Exercise description:
Reproduce all the entries beneath this sentence exactly.

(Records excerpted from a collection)

_ _ _ _ _

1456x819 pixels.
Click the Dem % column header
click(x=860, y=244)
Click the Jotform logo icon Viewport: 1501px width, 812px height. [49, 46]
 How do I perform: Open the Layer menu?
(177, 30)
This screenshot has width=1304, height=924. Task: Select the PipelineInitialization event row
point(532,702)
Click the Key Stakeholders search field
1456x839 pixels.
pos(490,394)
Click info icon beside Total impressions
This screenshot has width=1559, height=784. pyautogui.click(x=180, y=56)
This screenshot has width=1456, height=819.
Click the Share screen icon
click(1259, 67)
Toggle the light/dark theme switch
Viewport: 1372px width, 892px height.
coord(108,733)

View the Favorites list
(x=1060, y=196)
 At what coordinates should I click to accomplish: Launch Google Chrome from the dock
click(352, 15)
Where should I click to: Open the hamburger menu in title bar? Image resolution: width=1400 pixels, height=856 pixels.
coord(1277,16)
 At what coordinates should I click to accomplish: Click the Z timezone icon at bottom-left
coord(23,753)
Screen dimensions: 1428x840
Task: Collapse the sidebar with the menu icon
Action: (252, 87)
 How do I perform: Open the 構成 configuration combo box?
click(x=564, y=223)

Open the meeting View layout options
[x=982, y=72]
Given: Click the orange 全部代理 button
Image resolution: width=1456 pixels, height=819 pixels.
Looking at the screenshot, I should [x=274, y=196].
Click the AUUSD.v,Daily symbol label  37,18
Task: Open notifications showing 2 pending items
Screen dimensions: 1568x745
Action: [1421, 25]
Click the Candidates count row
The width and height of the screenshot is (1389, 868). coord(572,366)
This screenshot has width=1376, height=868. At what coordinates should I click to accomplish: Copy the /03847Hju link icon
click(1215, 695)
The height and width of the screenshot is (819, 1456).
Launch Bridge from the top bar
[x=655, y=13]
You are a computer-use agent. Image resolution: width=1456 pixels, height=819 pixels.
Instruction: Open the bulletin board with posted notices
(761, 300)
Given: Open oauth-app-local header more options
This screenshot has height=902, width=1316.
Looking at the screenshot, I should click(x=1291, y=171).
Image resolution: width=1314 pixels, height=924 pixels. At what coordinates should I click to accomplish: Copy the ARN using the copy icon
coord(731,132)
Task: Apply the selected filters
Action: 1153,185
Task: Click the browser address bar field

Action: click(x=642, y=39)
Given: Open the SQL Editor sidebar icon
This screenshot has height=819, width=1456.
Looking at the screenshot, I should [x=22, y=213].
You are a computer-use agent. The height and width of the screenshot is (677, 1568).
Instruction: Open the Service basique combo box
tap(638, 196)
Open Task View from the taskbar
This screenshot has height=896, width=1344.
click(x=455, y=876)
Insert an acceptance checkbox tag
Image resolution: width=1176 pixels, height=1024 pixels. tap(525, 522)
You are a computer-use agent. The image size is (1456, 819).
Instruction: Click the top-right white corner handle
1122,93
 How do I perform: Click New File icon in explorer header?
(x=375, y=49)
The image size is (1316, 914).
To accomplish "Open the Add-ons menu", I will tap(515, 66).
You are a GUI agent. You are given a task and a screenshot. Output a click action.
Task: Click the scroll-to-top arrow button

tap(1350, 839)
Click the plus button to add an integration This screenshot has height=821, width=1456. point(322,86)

_ _ _ _ _

Response area:
1456x819 pixels.
Click the Dem % column header
click(x=860, y=244)
Click the Jotform logo icon Viewport: 1501px width, 812px height. [49, 46]
 How do I perform: Open the Layer menu?
(177, 30)
This screenshot has width=1304, height=924. Task: Select the PipelineInitialization event row
point(532,702)
Click the Key Stakeholders search field
1456x839 pixels.
pos(490,394)
Click info icon beside Total impressions
This screenshot has width=1559, height=784. pyautogui.click(x=180, y=56)
This screenshot has width=1456, height=819.
Click the Share screen icon
click(1259, 67)
Toggle the light/dark theme switch
Viewport: 1372px width, 892px height.
coord(108,733)

View the Favorites list
(x=1060, y=196)
 At what coordinates should I click to accomplish: Launch Google Chrome from the dock
click(352, 15)
Where should I click to: Open the hamburger menu in title bar? Image resolution: width=1400 pixels, height=856 pixels.
coord(1277,16)
 At what coordinates should I click to accomplish: Click the Z timezone icon at bottom-left
coord(23,753)
Screen dimensions: 1428x840
Task: Collapse the sidebar with the menu icon
Action: (252, 87)
 How do I perform: Open the 構成 configuration combo box?
click(x=564, y=223)

Open the meeting View layout options
[x=982, y=72]
Given: Click the orange 全部代理 button
Image resolution: width=1456 pixels, height=819 pixels.
Looking at the screenshot, I should [x=274, y=196].
Click the AUUSD.v,Daily symbol label  37,18
Task: Open notifications showing 2 pending items
Screen dimensions: 1568x745
Action: [1421, 25]
Click the Candidates count row
The width and height of the screenshot is (1389, 868). coord(572,366)
This screenshot has width=1376, height=868. At what coordinates should I click to accomplish: Copy the /03847Hju link icon
click(1215, 695)
The height and width of the screenshot is (819, 1456).
Launch Bridge from the top bar
[x=655, y=13]
You are a computer-use agent. Image resolution: width=1456 pixels, height=819 pixels.
Instruction: Open the bulletin board with posted notices
(761, 300)
Given: Open oauth-app-local header more options
This screenshot has height=902, width=1316.
Looking at the screenshot, I should click(x=1291, y=171).
Image resolution: width=1314 pixels, height=924 pixels. At what coordinates should I click to accomplish: Copy the ARN using the copy icon
coord(731,132)
Task: Apply the selected filters
Action: 1153,185
Task: Click the browser address bar field

Action: click(x=642, y=39)
Given: Open the SQL Editor sidebar icon
This screenshot has height=819, width=1456.
Looking at the screenshot, I should [x=22, y=213].
You are a computer-use agent. The height and width of the screenshot is (677, 1568).
Instruction: Open the Service basique combo box
tap(638, 196)
Open Task View from the taskbar
This screenshot has height=896, width=1344.
click(x=455, y=876)
Insert an acceptance checkbox tag
Image resolution: width=1176 pixels, height=1024 pixels. tap(525, 522)
You are a computer-use agent. The image size is (1456, 819).
Instruction: Click the top-right white corner handle
1122,93
 How do I perform: Click New File icon in explorer header?
(x=375, y=49)
The image size is (1316, 914).
To accomplish "Open the Add-ons menu", I will tap(515, 66).
You are a GUI agent. You are given a task and a screenshot. Output a click action.
Task: Click the scroll-to-top arrow button

tap(1350, 839)
Click the plus button to add an integration This screenshot has height=821, width=1456. point(322,86)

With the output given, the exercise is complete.